I'm running Beats version 5.4.2 and running into a constant issue which persists through restart of both heartbeat and the host system.

Heartbeat will work for a period (there doesn't seem to be a pattern as to how long), before it stops starting new scheduled jobs.

I notice in the logs there are messages for each individual monitored IP address:

2019-05-16T01:01:00+10:00 INFO Scheduled job 'icmp-ip@x.x.x.x' already active.

There are over 2000 IP addresses that heartbeat is monitoring and this has been working for over a year now with no changes to the system.

Here is my heartbeat.yml config file:


- type: icmp
  name: group1
  schedule: '0 1-59/3 * * * * *'
    path: /data/beats/heartbeat/monitors/group1.json
    interval: 5s

- type: icmp
  name: group2
  schedule: '0 2-59/3 * * * * *'
    path: /data/beats/heartbeat/monitors/group2.json
    interval: 5s

- type: icmp
  name: group3
  schedule: '0 3-59/3 * * * * *'
    path: /data/beats/heartbeat/monitors/group3.json
    interval: 5s

#================================ Outputs =====================================

#------------------------------- File output -----------------------------------
  # Boolean flag to enable or disable the output module.
  enabled: true

  # Path to the directory where to save the generated files.

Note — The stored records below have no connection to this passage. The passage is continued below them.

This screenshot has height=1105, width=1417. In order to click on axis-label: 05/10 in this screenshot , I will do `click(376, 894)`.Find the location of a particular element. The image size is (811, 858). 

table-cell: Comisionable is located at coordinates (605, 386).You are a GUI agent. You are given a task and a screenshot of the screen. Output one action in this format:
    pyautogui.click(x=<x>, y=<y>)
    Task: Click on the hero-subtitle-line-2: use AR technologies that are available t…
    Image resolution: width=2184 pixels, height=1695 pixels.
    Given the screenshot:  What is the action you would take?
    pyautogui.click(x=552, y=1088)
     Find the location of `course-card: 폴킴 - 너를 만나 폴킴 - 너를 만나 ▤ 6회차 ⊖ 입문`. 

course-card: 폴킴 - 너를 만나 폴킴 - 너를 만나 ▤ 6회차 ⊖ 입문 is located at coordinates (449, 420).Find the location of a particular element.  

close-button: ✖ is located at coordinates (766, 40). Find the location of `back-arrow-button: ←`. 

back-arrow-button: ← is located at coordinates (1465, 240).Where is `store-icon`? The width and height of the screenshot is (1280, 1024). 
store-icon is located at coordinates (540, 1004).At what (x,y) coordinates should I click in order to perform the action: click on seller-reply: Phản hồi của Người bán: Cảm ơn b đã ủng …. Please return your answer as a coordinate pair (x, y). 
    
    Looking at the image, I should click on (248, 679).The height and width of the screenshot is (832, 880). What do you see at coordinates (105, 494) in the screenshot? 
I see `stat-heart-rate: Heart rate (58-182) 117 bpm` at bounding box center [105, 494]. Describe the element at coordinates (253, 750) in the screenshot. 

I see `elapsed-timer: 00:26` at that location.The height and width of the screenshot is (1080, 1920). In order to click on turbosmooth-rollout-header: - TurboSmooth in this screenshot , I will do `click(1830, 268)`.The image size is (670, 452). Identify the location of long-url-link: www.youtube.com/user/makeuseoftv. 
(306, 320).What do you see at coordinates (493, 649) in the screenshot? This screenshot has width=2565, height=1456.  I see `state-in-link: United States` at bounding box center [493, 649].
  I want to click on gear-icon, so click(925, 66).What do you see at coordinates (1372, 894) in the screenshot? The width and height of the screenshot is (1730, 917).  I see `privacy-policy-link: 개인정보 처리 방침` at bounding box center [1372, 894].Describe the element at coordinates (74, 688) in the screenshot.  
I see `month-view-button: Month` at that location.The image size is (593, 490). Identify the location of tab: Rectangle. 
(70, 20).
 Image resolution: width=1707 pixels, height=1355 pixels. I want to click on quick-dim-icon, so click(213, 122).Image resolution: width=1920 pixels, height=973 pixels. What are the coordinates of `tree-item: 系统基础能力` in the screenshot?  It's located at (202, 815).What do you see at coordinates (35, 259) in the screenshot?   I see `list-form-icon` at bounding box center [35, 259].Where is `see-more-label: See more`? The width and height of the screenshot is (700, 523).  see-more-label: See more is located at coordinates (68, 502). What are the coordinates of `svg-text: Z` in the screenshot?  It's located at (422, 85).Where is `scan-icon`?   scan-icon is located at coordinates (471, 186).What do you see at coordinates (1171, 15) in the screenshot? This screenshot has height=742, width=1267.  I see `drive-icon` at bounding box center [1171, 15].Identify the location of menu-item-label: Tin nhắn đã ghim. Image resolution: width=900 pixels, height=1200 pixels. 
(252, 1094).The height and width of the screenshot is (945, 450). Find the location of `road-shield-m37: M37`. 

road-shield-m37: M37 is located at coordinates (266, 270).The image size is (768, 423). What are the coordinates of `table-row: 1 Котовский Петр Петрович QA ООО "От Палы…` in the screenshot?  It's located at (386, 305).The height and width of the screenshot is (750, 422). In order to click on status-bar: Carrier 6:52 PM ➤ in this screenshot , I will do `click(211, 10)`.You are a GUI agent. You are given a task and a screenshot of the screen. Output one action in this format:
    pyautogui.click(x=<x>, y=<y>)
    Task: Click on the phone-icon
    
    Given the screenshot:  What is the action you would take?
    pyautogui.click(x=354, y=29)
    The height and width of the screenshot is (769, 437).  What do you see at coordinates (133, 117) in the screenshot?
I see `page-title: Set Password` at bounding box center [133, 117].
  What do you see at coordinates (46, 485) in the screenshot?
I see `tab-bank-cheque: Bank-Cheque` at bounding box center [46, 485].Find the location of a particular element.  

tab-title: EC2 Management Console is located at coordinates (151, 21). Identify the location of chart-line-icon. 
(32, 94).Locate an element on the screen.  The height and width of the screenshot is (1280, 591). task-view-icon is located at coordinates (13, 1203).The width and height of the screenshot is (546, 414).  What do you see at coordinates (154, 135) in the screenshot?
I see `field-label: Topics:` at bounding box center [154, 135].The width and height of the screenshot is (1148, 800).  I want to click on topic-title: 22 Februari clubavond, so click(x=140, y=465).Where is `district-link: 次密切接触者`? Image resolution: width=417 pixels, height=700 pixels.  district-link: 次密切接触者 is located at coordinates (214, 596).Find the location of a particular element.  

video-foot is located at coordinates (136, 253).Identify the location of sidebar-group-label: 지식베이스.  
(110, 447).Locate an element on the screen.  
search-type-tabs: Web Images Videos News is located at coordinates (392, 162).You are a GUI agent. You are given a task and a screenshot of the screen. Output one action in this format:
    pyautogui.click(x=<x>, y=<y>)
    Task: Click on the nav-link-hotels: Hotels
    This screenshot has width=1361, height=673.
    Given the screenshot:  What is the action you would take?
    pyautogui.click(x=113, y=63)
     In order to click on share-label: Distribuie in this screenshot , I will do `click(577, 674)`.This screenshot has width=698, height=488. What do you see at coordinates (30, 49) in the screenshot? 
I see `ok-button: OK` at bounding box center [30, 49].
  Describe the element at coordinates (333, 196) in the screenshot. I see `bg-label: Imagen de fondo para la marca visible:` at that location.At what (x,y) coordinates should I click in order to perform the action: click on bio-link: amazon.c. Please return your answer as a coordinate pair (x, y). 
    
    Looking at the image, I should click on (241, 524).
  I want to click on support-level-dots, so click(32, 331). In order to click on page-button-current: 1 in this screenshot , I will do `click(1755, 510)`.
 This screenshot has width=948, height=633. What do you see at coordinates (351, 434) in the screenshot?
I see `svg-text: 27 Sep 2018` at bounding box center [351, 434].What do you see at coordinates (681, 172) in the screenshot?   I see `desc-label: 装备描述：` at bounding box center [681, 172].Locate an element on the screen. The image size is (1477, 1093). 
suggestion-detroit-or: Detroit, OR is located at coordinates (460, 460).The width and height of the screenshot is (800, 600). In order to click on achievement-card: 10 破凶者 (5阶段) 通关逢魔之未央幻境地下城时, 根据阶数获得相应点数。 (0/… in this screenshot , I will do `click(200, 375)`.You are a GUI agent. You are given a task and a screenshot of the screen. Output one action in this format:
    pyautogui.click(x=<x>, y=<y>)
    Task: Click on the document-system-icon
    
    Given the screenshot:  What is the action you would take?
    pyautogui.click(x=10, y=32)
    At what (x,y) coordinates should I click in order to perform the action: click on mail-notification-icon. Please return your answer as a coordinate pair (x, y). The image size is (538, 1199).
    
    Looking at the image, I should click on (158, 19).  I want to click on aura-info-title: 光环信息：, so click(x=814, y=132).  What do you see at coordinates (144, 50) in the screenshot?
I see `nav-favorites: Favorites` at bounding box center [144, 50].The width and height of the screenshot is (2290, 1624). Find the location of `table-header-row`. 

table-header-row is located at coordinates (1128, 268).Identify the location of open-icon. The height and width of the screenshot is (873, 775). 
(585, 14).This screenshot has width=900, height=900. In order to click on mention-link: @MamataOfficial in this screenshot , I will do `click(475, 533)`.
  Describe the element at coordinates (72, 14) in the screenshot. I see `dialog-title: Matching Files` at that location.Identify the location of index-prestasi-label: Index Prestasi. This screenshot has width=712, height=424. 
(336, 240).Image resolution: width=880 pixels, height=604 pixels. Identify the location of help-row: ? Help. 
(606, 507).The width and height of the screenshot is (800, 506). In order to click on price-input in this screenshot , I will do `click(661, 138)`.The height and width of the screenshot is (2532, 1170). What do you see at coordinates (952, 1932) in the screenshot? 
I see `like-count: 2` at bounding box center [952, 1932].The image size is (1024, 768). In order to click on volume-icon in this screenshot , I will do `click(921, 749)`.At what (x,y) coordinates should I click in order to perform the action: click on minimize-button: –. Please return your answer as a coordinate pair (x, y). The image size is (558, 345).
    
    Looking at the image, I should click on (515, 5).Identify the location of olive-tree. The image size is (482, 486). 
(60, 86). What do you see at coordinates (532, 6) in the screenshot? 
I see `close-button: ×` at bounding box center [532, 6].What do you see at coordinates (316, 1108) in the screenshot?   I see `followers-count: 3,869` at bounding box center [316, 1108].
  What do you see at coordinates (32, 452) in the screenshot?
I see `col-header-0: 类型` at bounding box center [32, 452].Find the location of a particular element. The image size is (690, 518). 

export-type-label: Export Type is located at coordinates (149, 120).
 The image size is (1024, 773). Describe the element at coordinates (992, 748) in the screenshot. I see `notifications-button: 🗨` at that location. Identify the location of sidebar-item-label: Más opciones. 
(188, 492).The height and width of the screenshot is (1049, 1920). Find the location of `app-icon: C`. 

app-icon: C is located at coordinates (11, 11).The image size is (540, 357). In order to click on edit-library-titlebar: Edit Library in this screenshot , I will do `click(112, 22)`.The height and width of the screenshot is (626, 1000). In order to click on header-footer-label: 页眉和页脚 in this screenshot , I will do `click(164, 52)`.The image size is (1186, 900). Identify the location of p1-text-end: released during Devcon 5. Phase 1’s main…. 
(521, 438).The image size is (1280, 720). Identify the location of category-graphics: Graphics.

The option is
  # mandatory.
  path: "/path/to/event/file"

  # Name of the generated files. The default is `heartbeat` and it generates
  # files: `heartbeat`, `heartbeat.1`, `heartbeat.2`, etc.
  filename: heartbeat

  # Maximum size in kilobytes of each file. When this size is reached, and on
  # every heartbeat restart, the files are rotated. The default value is 10240
  # kB.
  rotate_every_kb: 10000

  # Maximum number of files under path. When this number of files is reached,
  # the oldest file is deleted and the rest are shifted from last to first. The
  # default is 7 files.
  number_of_files: 7

#================================ Logging =====================================

#logging.level: debug
logging.to_files: true
  path: /path/to/log/destination
  name: heartbeat.log
  keepfiles: 7

It's a fairly simple setup, however there are a large volume of IP addresses being monitored. I had to actually increase the read/write socket buffer memory limits on the host system in order for all the pings to go through:

net.core.rmem_default = 8388608
net.core.rmem_max = 16777216
net.core.wmem_default = 8388608
net.core.wmem_max = 16777216

The host system is CentOS 7

Please let me know if any more details are needed.